--- REQUIREMENTS ---
**1.** Translate this sentence from the reverse swing passage into Spanish: "Walker says he was taught the art by Connolly in 1973."
**2.** In the reverse swing passage, how many Tests did Alan Connolly play for Australia?
**3.** Please reproduce the reverse swing passage word for word from "Reverse swing didn't" to "much less staggering.".

Even in Australia there have been ancient mentions of reverse swing. Imran Khan, who was legendarily handed the art by Sarfraz, also credits Max Walker, who in turn credits Alan Connolly, a Victorian who played 29 Tests for Australia. Connolly was an old-fashioned quick who wanted to run in as hard and bowl as fast as he could, but he found little assistance from the pebbly MCG pitch of the 1960s. He is believed to have borrowed from baseball's bad-old spitball the idea of loading one side of the ball up with "perspiration and saliva".
Walker says he was taught the art by Connolly in 1973. About a couple of years earlier, a man known even less than Connolly was handing down similar tricks to Sarfraz. Farrukh Ahmed Khan - 20 wickets from nine first-class matches - might not have invented or discovered reverse swing but his association with Sarfraz remains a turning point. "I was in the nets one day," Sarfraz told Wisden Asia Cricket. "And he told me how, if the ball gets rough and old enough on one side while remaining fairly new on the other, bowlers could generate extravagant late swing with it. He didn't know why, he just did it." In about 1974, Sarfraz started sharing the art with Imran.
It was only in the late 1970s and 1980s, though, that reverse swing began to be used consistently - allowance needs to be made here for matches not being so assiduously analysed back then as they are now. Imran tormented India in Karachi in 1982-83, stunning them with bursts of five wickets for three runs and three wickets for none in the same innings, after India had been 102 for 1 at tea. The image of Gundappa Viswanath shouldering arms to what looks like a harmless wide delivery only to see his off stump knocked back is the stuff of legend.
Before that came Sarfraz's show at the MCG - seven wickets for one run in the space of 33 deliveries - to skittle Australia's chase of 382 after they had been 305 for 3, but the Wisden report doesn't mention the word "reverse".
The world at large might have been ignorant of reverse swing for a long time, but the new sultans of swing, Wasim Akram and Waqar Younis, made sure it couldn't look the other way in the late 1980s and the early '90s. Starting with the series against New Zealand in 1990-91, series after series featured Wasim, Waqar and batting collapses unheard of. Teams would be going swimmingly at about 40 overs for the loss of one or two wickets, and then disintegrate spectacularly. Wasim took two hat-tricks in Sharjah, and once took four wickets in five balls against West Indies.
Reverse swing didn't quite do for fast bowling what Shane Warne, Anil Kumble and Abdul Qadir did for legspin - it didn't need a renaissance - but introduced a whole new branch, which can be regarded as a different art in its own right. Toes became the new throat, opening the batting became easier than being in the middle order, the old ball became the new new ball. Fielders became redundant and umpiring easier, as there was no bounce to judge. Fifty-seven per cent of Waqar's Test victims were either bowled or lbw; Wasim's 53% wasn't much less staggering.

--- INFORMATION SHOWN ---

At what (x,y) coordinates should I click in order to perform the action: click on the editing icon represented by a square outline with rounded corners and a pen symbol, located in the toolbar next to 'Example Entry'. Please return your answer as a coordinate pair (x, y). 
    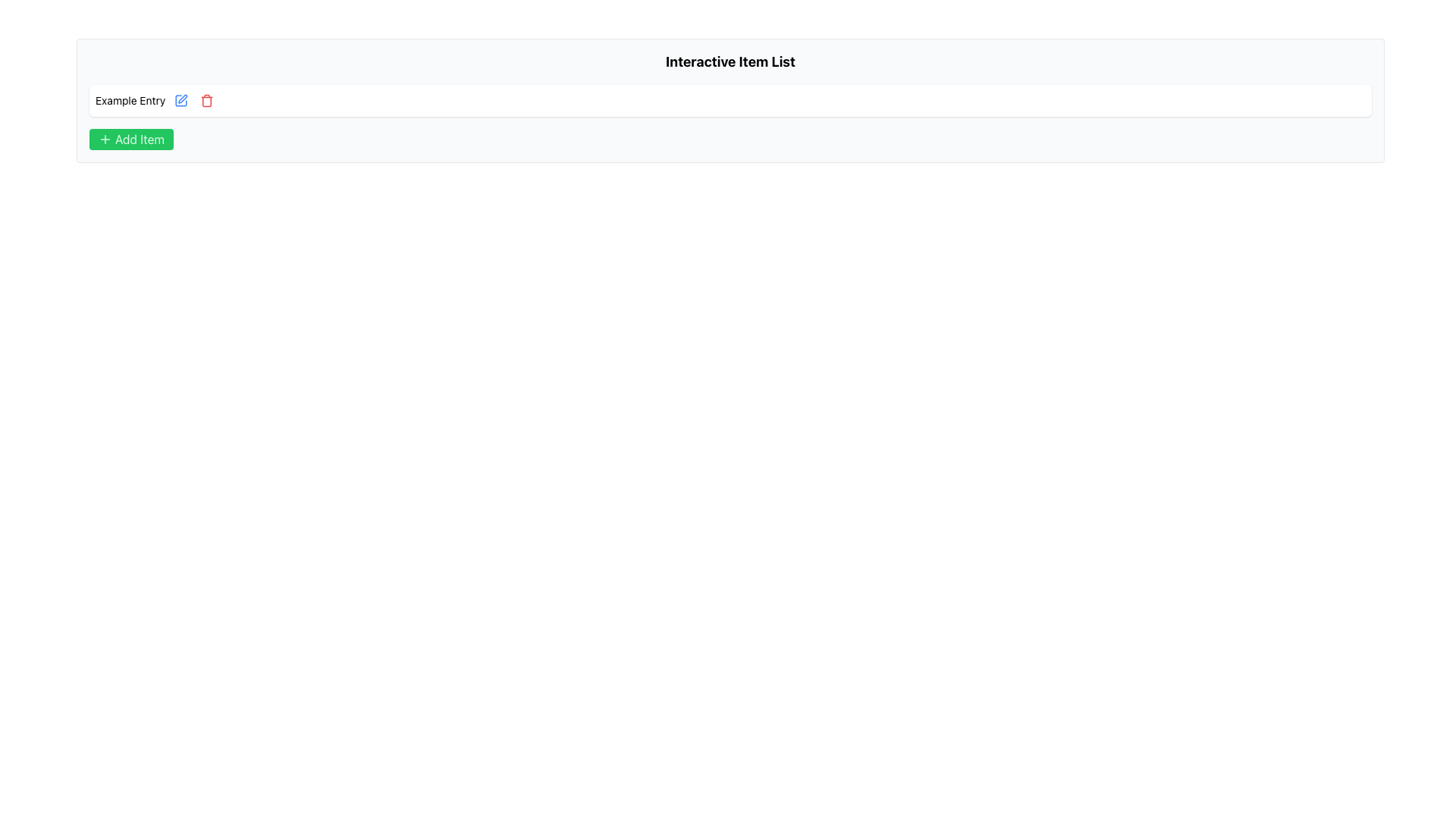
    Looking at the image, I should click on (181, 100).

--- RESPONSES PER TASK ---
**1.** Walker dice que Connolly le enseñó ese arte en 1973.

**2.** 29 Tests.

**3.**
Reverse swing didn't quite do for fast bowling what Shane Warne, Anil Kumble and Abdul Qadir did for legspin - it didn't need a renaissance - but introduced a whole new branch, which can be regarded as a different art in its own right. Toes became the new throat, opening the batting became easier than being in the middle order, the old ball became the new new ball. Fielders became redundant and umpiring easier, as there was no bounce to judge. Fifty-seven per cent of Waqar's Test victims were either bowled or lbw; Wasim's 53% wasn't much less staggering.